コロナ自粛期間に、銀座に飲みに行って、辞めた議員、落選した議員もいる。昭和なら通用したものが、いまは通用しないことに気が付いていなかったのだ。

自分のまわりの蠅だけ追っている鍼灸師も昭和だなあとつくづく思う。心を閉ざしすぎ。世の中が変わっているのになあ。



栴檀

 昨日は、講座のために、多摩に行きました。通り道に、しろい(花? 実?)がたくさんついた樹木がありました。写真をとっていたら、知らないお二人が寄ってきたので、「何の木でしょうね?」と尋ねたら、さっそくアプリで調べてくれました。写真をとってそのアプリを通すと、候補の樹木名や特徴がでてきました。おおよそ、栴檀ではないか、とのことでした。

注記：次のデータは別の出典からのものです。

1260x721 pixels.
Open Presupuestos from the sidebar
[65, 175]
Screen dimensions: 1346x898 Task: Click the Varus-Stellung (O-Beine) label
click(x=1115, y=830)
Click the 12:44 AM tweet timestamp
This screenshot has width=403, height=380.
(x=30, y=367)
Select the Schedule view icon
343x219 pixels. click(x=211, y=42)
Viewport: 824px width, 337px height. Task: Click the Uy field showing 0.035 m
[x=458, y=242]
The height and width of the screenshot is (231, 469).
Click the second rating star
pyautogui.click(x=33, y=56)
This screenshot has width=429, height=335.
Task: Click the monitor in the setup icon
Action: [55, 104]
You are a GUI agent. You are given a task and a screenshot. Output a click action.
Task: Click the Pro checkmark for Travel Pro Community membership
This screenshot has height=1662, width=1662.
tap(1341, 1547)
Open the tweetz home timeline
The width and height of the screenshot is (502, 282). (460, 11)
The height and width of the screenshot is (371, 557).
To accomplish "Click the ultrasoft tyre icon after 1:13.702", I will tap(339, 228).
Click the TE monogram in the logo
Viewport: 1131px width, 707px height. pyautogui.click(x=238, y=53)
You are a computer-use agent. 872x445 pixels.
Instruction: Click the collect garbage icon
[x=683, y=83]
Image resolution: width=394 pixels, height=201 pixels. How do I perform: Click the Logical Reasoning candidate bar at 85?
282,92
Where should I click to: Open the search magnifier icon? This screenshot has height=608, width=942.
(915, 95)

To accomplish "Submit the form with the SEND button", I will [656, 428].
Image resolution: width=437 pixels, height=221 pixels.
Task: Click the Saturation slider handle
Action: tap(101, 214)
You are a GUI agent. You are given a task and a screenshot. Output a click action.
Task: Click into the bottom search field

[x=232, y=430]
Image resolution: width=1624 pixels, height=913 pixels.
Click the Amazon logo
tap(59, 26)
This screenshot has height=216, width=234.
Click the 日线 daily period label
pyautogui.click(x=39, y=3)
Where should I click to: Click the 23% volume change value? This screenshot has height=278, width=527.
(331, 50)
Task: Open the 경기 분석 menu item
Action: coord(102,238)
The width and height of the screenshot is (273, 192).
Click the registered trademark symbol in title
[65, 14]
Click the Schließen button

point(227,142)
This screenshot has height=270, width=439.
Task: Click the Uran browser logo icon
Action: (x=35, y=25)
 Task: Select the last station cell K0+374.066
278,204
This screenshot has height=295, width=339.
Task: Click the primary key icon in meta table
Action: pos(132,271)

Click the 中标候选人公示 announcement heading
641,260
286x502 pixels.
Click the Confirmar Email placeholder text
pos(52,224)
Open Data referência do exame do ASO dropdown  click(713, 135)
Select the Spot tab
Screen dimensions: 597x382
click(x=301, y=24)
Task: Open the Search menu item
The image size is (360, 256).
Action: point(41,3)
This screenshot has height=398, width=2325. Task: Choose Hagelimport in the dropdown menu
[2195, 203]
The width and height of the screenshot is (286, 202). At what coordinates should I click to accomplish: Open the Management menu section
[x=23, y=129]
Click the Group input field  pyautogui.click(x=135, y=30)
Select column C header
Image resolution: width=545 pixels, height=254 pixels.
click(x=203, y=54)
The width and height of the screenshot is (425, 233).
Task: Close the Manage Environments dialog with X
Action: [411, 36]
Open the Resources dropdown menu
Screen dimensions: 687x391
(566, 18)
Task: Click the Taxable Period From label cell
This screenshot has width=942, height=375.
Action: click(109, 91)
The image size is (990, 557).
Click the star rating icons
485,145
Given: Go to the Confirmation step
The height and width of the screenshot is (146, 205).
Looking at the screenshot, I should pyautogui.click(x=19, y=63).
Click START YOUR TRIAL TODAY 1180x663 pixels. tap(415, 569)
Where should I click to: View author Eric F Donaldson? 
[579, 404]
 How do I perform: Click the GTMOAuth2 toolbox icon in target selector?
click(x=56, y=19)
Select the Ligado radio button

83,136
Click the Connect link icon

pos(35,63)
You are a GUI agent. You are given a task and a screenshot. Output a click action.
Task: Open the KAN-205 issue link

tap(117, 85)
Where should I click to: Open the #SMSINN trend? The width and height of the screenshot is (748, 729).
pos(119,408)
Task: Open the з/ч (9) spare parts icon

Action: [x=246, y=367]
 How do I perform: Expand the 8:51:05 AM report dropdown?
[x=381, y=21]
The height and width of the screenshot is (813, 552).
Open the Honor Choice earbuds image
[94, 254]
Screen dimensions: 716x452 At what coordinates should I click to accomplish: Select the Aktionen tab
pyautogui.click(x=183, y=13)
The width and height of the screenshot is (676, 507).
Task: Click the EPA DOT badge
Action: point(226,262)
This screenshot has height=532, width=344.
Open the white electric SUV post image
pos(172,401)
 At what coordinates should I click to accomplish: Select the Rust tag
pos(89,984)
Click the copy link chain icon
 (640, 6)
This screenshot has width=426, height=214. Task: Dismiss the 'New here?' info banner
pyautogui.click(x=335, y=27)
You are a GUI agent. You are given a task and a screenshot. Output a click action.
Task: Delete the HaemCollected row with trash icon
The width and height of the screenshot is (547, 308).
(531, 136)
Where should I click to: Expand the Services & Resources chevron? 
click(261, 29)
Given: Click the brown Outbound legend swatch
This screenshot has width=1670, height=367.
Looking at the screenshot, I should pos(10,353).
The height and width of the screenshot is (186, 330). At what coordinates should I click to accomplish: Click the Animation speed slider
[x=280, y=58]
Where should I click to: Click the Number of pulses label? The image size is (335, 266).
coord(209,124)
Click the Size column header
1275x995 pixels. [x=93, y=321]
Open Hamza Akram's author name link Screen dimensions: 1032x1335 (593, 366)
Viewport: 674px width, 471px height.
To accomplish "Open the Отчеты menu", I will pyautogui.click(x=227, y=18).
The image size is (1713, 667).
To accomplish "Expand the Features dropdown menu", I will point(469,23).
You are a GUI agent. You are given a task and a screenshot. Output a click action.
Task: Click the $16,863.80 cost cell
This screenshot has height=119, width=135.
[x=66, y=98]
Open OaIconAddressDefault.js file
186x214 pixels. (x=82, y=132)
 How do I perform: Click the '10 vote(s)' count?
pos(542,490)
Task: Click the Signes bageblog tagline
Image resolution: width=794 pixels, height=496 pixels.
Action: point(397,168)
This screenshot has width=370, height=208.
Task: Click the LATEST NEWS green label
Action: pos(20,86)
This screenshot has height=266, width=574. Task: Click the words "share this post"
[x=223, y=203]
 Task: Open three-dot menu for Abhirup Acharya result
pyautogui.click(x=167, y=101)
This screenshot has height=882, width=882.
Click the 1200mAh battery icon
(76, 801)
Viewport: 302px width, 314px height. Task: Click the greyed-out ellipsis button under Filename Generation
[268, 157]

「栴檀は双葉より芳し」という諺はしってましたが、ご本人に会うのは初めてです。「芳し」というくらいですから、時期にはよい香りがするのでしょう。しかし、今は、スマホ一台でなんでもできるのですねえ。

 個人的な感想だと、いつでも、知識を、スマホから取り出せるという意識がはたらいて、覚えないくせがつくようです。沢庵宗彭(個人名)の生卒は、なんどもなんども検索してしまっています。覚えようとしないから、覚えないのだと思います。検索しないで、考えたものは、よく覚えているから、記憶力の問題ではないと思います。

 栴檀の香りは、じつにたのしみなのです。

 

 

 

2021年12月8日水曜日

父親

 いま考えてみると、父親は、変人だなあ。

 35歳で、仙台の赤門鍼灸学校入学。この時点で子供は4人。母親の実家に預けて、仙台のどこかで単身で住んで、学校に通ったと思われる。

 その当時は、鍼灸は視覚障害者の職業で、晴眼で五体満足の成年がこころざす仕事ではありませんでした。母親の実家は、肩身の狭い思いをしていたとおもいます。あきれていたかもしれません。

 38歳で、松島で開業。亡くなったのは67歳ですから、約20年の臨床でした。

 尺八を吹いたり、毛筆は達者でしたから、風流な人だったのかもしれません。ぼくは18歳で上京したので、あまり父親のことは、よくわからないのです。